Surlie Collections is “a brand-spankin’-new subscription service dedicated solely to pét-nat and created by a triumvirate of badass femmes whose love affair with the all-natural suds turned into a full-fledged subscription-service company,” says Vanessa Price, co-author of Big Macs & Burgundy. Pét-nat, short for pétillant naturel, translates to “natural sparkling” wine. “Producers take an unfinished or mid-fermentation wine and bottle it, letting the first fermentation finish in the bottle you drink it from,” Price explains. “Not only are they yummy tasting, they are truly Instagram worthy, coming in a rainbow of shades from electric purple to sunshine yellow to deeply hued magenta.” For $114, Surlie will ship four bottles to your door once each quarter, along with approachable tasting guides. Members also gain access “to virtual events and a chance to connect with others in the Surlie community,” adds Price. And if you’re pét-nat curious (but don’t want to commit to a subscription), the service also offer à la carte collections “curated for different palates, seasons, and price points.”

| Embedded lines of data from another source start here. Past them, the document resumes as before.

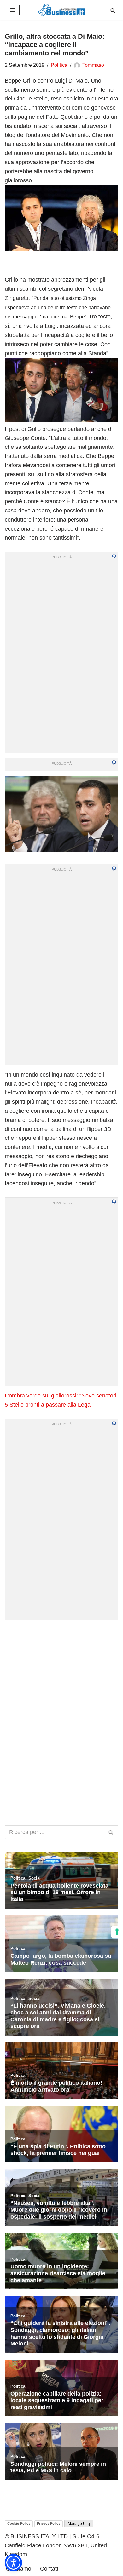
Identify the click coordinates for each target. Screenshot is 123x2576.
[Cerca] (112, 10)
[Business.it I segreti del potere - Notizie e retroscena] (61, 10)
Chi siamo (18, 2569)
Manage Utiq (79, 2524)
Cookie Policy (18, 2523)
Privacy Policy (48, 2523)
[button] (13, 2563)
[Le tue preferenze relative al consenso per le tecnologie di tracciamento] (117, 1932)
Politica (59, 65)
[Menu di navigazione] (12, 10)
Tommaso (93, 65)
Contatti (50, 2569)
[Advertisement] (61, 1686)
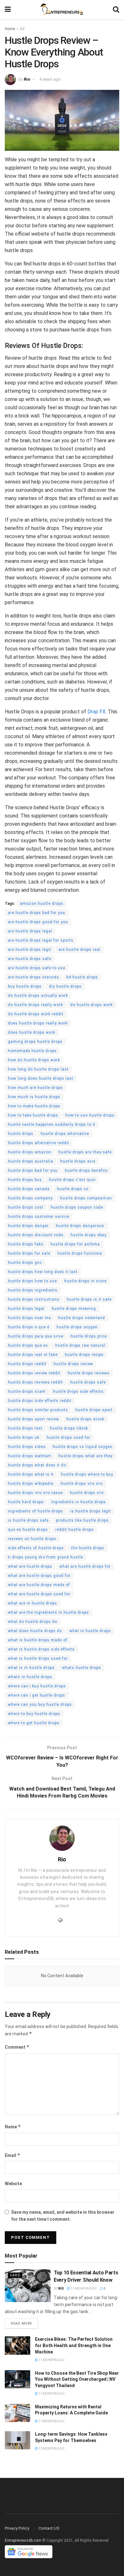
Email (12, 2155)
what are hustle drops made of (39, 1585)
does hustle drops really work (38, 1023)
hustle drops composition (86, 1198)
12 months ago (51, 2448)
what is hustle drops (90, 1631)
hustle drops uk (23, 1437)
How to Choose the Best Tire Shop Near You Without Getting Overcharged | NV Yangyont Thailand (77, 2379)
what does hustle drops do (35, 1631)
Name (13, 2127)
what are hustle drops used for (39, 1594)
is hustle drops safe (28, 1520)
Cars (15, 2275)
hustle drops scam (27, 1391)
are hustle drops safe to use (36, 968)
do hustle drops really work (35, 1005)
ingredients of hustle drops (35, 1511)
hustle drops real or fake (33, 1354)
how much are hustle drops (35, 1087)
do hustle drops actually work (38, 995)
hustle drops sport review (33, 1419)
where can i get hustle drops (36, 1695)
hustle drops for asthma (75, 1244)
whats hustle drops (81, 1667)
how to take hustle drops (33, 1115)
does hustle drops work (31, 1032)
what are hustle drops (30, 1566)
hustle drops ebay (89, 1235)
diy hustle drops (65, 986)
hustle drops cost (26, 1207)
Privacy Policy (17, 2528)
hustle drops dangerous (80, 1226)
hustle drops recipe (84, 1354)
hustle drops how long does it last (43, 1272)
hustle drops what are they (86, 1456)
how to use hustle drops (89, 1115)
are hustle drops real (79, 949)
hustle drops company (30, 1198)
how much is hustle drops (34, 1097)
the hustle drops (87, 1548)
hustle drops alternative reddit (38, 1143)
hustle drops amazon (29, 1152)
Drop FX (96, 712)
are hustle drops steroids (33, 977)
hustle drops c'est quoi (72, 1180)
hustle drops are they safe (85, 1152)
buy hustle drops (25, 986)
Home (10, 29)
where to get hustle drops (33, 1723)
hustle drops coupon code (77, 1207)
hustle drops (20, 1133)
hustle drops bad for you (33, 1170)
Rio (27, 79)
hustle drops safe (88, 1382)
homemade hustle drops (32, 1051)
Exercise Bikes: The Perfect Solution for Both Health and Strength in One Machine (74, 2345)
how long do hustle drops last (38, 1069)
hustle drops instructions (33, 1299)
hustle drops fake (25, 1244)
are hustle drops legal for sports (40, 940)
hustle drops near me (29, 1318)
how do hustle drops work (34, 1060)
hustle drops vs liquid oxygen (83, 1447)
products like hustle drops (82, 1520)
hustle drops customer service (38, 1216)
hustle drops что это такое (35, 1493)
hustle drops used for (68, 1437)
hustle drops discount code (35, 1235)
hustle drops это (87, 1493)
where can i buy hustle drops (37, 1686)
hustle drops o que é (28, 1327)
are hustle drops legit (29, 949)
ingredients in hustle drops (78, 1502)
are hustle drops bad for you (36, 913)
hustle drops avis (78, 1161)
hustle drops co (72, 1189)
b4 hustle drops (82, 977)
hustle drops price (89, 1336)
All (22, 29)
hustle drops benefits (86, 1170)
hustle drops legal (26, 1308)
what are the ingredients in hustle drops (48, 1612)
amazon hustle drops (41, 903)
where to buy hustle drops (34, 1714)
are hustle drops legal (30, 931)
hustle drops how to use (32, 1281)
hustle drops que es (28, 1345)
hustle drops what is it (31, 1474)
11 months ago (83, 2288)
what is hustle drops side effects (41, 1649)
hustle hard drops (26, 1502)
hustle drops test (25, 1428)
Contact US (48, 2528)
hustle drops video (26, 1447)
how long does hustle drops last (40, 1078)
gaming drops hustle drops (35, 1041)
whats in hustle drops (30, 1677)
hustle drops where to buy (87, 1474)
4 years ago (50, 79)
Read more (21, 2323)
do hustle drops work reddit (36, 1014)
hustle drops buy (25, 1180)
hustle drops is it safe (89, 1299)
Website (13, 2183)
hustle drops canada (29, 1189)
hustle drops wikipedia (30, 1483)
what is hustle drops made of (37, 1640)
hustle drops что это (82, 1483)
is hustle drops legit (90, 1511)
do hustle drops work (91, 1005)
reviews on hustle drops (32, 1539)
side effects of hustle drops (36, 1548)
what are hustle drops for (85, 1566)
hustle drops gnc (25, 1262)
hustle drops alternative (65, 1133)
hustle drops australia (30, 1161)
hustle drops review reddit (34, 1373)
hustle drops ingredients (33, 1290)
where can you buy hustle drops (40, 1704)
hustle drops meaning (74, 1308)
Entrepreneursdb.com (23, 2540)
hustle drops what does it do (37, 1465)
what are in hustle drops (32, 1603)
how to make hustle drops (34, 1106)
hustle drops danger (28, 1226)
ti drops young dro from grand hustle (45, 1557)
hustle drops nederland (81, 1318)
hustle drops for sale (29, 1253)
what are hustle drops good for (39, 1575)
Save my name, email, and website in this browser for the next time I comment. (62, 2216)
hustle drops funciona (80, 1253)
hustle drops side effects (78, 1391)
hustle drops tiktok (69, 1428)
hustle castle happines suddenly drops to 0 (51, 1124)
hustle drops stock (85, 1419)
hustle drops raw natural (80, 1345)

“Splash Wines Club offers a unique wine subscription that allows members to choose from a wide range of high-quality, competitively priced wines,” says Kostrzewa, adding that the selection ranges from classic vintages to offbeat choices to creative new releases. Where Splash excels is in subscription options, which include monthly, every other month, or quarterly shipments, and tiered pricing. Its cheapest option would be to receive six bottles a quarter for $59 a shipment; but if you want more deliveries, you can also opt to pay $59 for monthly or every other month shipments, too. If you pay $79 a shipment, those deliveries (whether every month, other month, or quarter) will include 15 bottles. If you pay an extra $10 on top of either of those options, you get access to higher-quality wines from its “vineyard collection.” And if you pay an extra $39 (for 6-bottle subscriptions) or $70 (for 15-bottle subscriptions), you get access to the highest-quality bottles from its “cellar collection.”
Our friends over at Eater are as obsessive about food and drink as we are about shopping. That’s a big reason why we think anyone who likes wine should consider their recently launched subscription, which is basically the mail-order version of a trusted restaurant sommelier asking you to try their new favorite bottles each month. (November’s box, for instance, was curated by Zwann Grays, the beverage director at Brooklyn’s Olmsted and Maison Yaki.) “Every month we choose a new wine expert from a restaurant or shop that we love and they put together a box of restaurant-quality wine from small producers they’re excited about,” explains Eater editor-in-chief Amanda Kludt. Subscriptions, which start at $70 for two bottles, also come with newsletters that provide more information about the wines you receive and invites to virtual wine parties with experts, she adds. Eater also makes it easy to give others its wine subscription, which would make a great gift for a wine-drinker (as would any of the others listed here.)